Climbers and hunters will today sign an agreement aimed at resolving issues of access to sites where both practise their respective activities.
The Malta Climbing Association and the Federation for Hunting and Conservation will be signing an MOU “to create an environment in which hunters or trappers and climbers can enjoy a friendly relationship to their mutual benefit”.
Climbers and hunters often use the same spots in the countryside and along the coast. According to the MOU, they face similar issues related to access to private land and both are sometimes involved in negotiations with government entities and NGOs.
Also, certain climbing areas can only be reached through land owned or rented by hunters.
Last week the association downplayed claims by a rock-climber that there had been clashes between hunters and trappers out in the field.
The association’s secretary, Kenneth Abela, told this newspaper that hunters and climbers had a relationship of tolerance – hunters allowed climbers to climb cliffs on their private land and climbers helped them clean up the site.
This relationship will today be set out in black on white. The two entities will, according to the MOU, seek to resolve any issues where their interests overlap and will also cooperate on charitable, philanthropic, environmental and other causes.
The agreement comes as rock-climbing grows in popularity not only locally but also with tourists.
According to the new association, which is seeking to make the sport safer, Malta’s rock-climbing tourism has become almost as popular as the diving niche.
The Malta Climbing Association and the Federation for Hunting and Conservation will be signing an MOU ‘to create an environment in which hunters or trappers and climbers can enjoy a friendly relationship to their mutual benefit’
“Rock-climbing is reaching the same popularity levels of diving in Malta and at least 500 tourists travel to Malta every year specifically for climbing,” Jeffrey Camilleri, who heads the Malta Climbing Association, said.
Set up last year, the association will next week open its doors to new members and has started working on a policy that makes it mandatory for routes to be equipped with safe bolts (to which climbers attach their ropes).
It will also be looking for indoor premises for training.
The association’s secretary, Kenneth Abela, hopes the work of the association will boost the sport’s popularity among the younger generations.
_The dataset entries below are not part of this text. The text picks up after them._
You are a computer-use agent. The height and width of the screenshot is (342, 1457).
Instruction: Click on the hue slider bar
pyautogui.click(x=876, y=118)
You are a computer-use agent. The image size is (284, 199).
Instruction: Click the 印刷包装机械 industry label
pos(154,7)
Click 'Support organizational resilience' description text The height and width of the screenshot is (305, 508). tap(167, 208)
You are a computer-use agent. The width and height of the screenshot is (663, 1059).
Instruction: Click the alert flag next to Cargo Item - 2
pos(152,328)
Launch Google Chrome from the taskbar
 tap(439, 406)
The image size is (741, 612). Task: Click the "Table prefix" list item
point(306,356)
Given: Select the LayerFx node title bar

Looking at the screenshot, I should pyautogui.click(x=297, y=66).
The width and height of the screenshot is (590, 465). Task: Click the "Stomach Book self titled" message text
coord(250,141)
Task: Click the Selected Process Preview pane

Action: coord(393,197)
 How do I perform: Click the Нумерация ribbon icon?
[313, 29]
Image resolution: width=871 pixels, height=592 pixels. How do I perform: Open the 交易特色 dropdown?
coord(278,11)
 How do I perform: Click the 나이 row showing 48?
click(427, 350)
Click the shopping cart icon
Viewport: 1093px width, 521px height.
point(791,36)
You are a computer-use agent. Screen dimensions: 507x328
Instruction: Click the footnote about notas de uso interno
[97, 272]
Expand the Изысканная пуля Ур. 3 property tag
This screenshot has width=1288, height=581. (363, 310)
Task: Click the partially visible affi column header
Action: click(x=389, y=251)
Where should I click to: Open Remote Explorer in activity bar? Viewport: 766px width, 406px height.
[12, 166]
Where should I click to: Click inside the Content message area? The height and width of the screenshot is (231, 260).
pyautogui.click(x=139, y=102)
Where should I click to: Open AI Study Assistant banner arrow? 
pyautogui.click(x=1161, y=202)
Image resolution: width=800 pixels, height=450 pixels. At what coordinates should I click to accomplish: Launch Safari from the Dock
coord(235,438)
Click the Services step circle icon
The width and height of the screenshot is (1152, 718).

“I will never forget the day I saw an eight-year-old girl born without fingers climbing a wall at a park in Marsascala. I was told that, since taking up the challenging sport, she believed more in her abilities and was even faring better at school,” he said.
Interest in the sport has soared over the past few years but climbing in Malta has been documented to at least the mid-20th century, when the British military trained on a site known as Ix-Xaqqa, in Għar Lapsi.
Since then, climbing has grown in popularity and two clubs were set up. Interest in local routes reached international shores and climbing personality Stevie Haston has even moved to Gozo. He is now the honorary president of the association.
Meanwhile, over the past few years the Malta Tourism Authority, in collaboration with the Malta Rock Climbing Club, also funded the bolting of some climbs. So far, some 600 rock-climbing routes, out of 1,500 climbs spread across the islands, have been fitted with bolts.
Mr Camilleri said the local routes are world class. He explained there is a scale to measure how challenging a route is, with the hardest measuring at 9b+, of which there are only a couple abroad. So far, the most challenging local route is 8b+ and climbers are still on the lookout for harder ones.